Mr Plustwik said Lloyd’s underwriters developed an insurance program for the risks to avoid food shortages for many countries.
On climate risks, cat 221, the northern NSW-southeast Qld February 2022 floods, had cost almost $6 billion “and we’re still counting”. The claims count was 240,000, of which 39,000 were outstanding and 83.6% were closed. “I can’t get my head around how many ‘once-in-a-lifetime’ events we’re had in the past 10 years,” he said.
“Not all water is the same. You could argue for five hours over whether it’s flood or storm water. It all turns on the wording of the policy.”
Underwriter’s intent
Mr Plustwik said the policy wording must reflect the underwriter’s intent. “We’re resourced enough to communicate our intent. That doesn’t mean burying things within a document. We want to be clear on the risk we’re covering, meet consumer expectations and abide by regulations. That reduces trouble at claim time.
“We are selling a promise. We have important obligations to ensure that promise is clear and there are no contradictory provisions.”
He cited the 2013 court case, LMT Surgical Pty Ltd v Allianz Australia Insurance Ltd QSC 181, in which the insurer unsuccessfully argued water damage to a Brisbane premises after the 2011 floods was excluded.

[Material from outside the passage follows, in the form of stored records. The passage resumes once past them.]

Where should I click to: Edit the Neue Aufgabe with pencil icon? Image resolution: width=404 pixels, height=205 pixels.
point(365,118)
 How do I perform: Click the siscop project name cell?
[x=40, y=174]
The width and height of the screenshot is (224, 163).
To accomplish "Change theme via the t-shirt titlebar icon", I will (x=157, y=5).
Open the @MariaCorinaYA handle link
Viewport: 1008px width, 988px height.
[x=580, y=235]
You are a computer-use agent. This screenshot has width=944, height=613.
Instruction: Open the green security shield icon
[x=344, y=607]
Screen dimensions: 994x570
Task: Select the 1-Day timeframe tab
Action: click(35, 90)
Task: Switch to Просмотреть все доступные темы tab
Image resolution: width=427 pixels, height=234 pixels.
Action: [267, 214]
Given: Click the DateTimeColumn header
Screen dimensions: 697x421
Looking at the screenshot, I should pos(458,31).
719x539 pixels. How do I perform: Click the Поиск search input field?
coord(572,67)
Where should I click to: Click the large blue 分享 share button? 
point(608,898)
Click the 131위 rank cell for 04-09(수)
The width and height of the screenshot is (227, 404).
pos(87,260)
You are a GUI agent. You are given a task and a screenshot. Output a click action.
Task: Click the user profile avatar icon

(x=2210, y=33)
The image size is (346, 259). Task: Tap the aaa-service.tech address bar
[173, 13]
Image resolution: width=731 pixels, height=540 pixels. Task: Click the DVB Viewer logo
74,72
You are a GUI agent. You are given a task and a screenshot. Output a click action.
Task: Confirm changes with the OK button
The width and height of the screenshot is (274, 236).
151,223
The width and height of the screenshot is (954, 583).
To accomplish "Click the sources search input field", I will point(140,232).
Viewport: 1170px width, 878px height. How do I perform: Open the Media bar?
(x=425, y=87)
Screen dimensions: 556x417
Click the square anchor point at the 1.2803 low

Qld Supreme Court Justice Jackson found the insurer was unable to deny indemnity because inundation of the premises was through back-flow from pipes running from the riverbank, not water overflowing from the natural confines of the Brisbane River. [Read more in a 2013 Resolve column by then AILA president David Lee.]
Community expectations
Mr Plustwik said insurers had to consider the Australian Financial Complaints Authority’s (AFCA) fairness jurisdiction and community views on the duty of utmost good faith.
On insurance affordability and accessibility, he said cyclones in far north Queensland impacted on premiums and insurers’ decisions on whether they were prepared to take the risk.
“What are community expectations? Should AFCA be able to review premiums? I don’t think so, but it might be coming.
“We buy insurance with the expectation that we will be looked after at claim time.”
Mr Plustwik said the insurance industry must lobby for better planning laws and zonings so the industry is not always shouldering the cost and the blame after natural catastrophes.
He said it was time to consider other products, for example parametric insurance. He cited Redicova, a Lloyd’s-back parametric wind insurance cover available to northern Australians in cyclone-prone postcodes. “It helps people bounce back in the immediate aftermath of an event.”
Unlike traditional indemnity insurance, Redicova pays when a trigger event, ie a severe tropical cyclone, passes over an insured’s property, regardless of how much, if any, damage occurs.